Saúde
Medula espinhal tem aprendizado e memória independentes do cérebro
Medulas espinhais que associaram a posição da perna a uma experiência desagradável aprenderam a reposicioná-la depois de apenas 10 minutos; e retiveram a memória no dia seguinte
Aprendizado fora do cérebro
Cientistas japoneses descobriram um circuito neural na medula espinhal que permite o aprendizado motor independente do cérebro.
Já se sabia da possibilidade da geração motora produzida pela medula espinhal em insetos, cujas pernas ainda podem ser treinadas para evitar sinais externos mesmo quando eles ficam sem cabeça. Até agora, porém, ninguém havia visto isto em mamíferos e nem descoberto exatamente como isso é possível. E, sem essa compreensão, o fenômeno não passava de um fato curioso da natureza.
A equipe da professora Aya Takeoka, do Centro Riken de Ciências do Cérebro, localizou agora dois grupos críticos de neurônios da medula espinhal, um necessário para um novo aprendizado adaptativo e outro para relembrar adaptações depois de aprendidas – tudo funcionando independentemente do cérebro.
Isto promete ajudar no desenvolvimento de maneiras de auxiliar na recuperação motora após uma lesão na medula espinhal, que hoje tipicamente deixa a pessoa paraplégica ou tetraplégica.
“Obter insights sobre o mecanismo subjacente é essencial se quisermos compreender os fundamentos da automaticidade do movimento em pessoas saudáveis e usar esse conhecimento para melhorar a recuperação após uma lesão na medula espinhal,” disse a pesquisadora.
Os cientistas mapearam os circuitos neurais responsáveis pelo aprendizado e memória da medula espinhal.
Aprendendo com a medula
Antes de estudar o circuito neural propriamente dito, os pesquisadores tiveram que desenvolver uma configuração experimental que lhes permitiu estudar a adaptação da medula espinhal de camundongos, tanto na aprendizagem quanto na recordação, sem informações do cérebro.
Cada experimento envolvia um camundongo experimental e um camundongo de controle, cujas patas traseiras balançavam livremente. Se a perna traseira do animal experimental caísse demais, ele tomava um pequeno choque, emulando algo que um camundongo gostaria de evitar. O animal controle recebeu a mesma estimulação elétrica ao mesmo tempo que o primeiro, ou seja, sem qualquer associação com a posição das suas próprias patas.
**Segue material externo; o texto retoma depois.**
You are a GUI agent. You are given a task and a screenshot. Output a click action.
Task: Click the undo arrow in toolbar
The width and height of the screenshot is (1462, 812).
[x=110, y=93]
Após apenas 10 minutos, os cientistas observaram aprendizagem motora apenas nos camundongos experimentais: Suas pernas permaneceram erguidas, evitando qualquer estimulação elétrica. Este resultado mostrou que a medula espinhal pode associar uma sensação desagradável à posição da perna e adaptar sua geração motora para que a perna evite a sensação desagradável – tudo sem a necessidade de usar o cérebro.
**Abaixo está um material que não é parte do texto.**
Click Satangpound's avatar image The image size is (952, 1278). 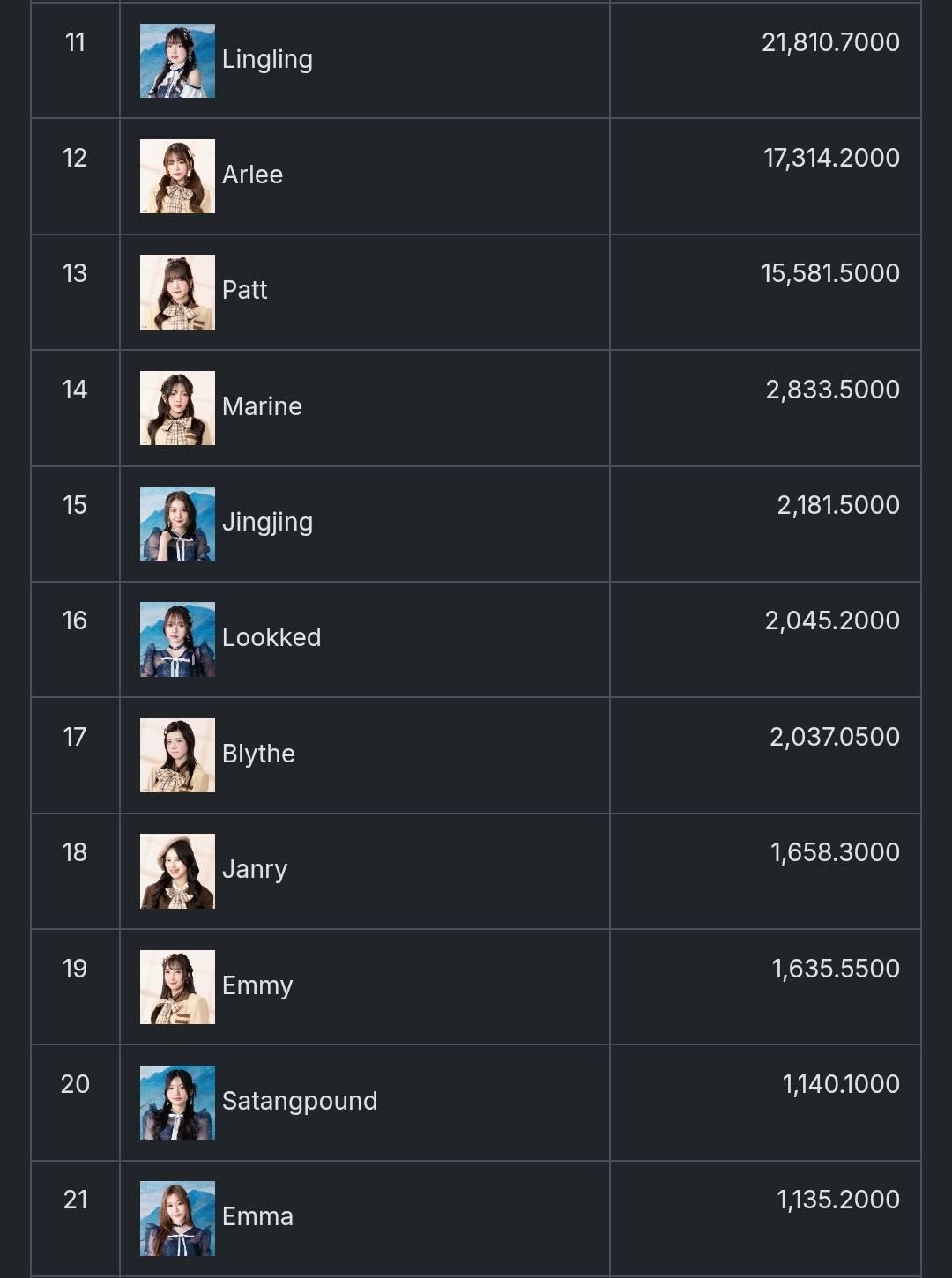pyautogui.click(x=177, y=1103)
Vinte e quatro horas depois, o teste foi repetido, mas invertendo os camundongos experimentais e de controle: Os animais experimentais originais ainda mantinham as pernas levantadas, indicando que a medula espinhal retém uma memória da experiência passada, o que influencia novas aprendizagens.
Foi então uma questão de mapear o circuito neuronal responsável pelo aprendizado e por sua lembrança. “Estes resultados não apenas contestam a noção predominante de que a aprendizagem motora e a memória estão confinadas apenas aos circuitos cerebrais, mas também mostramos que podemos manipular a recordação motora da medula espinhal, o que tem implicações para terapias destinadas a melhorar a recuperação após danos no cordão da medula espinhal,” disse Takeoka.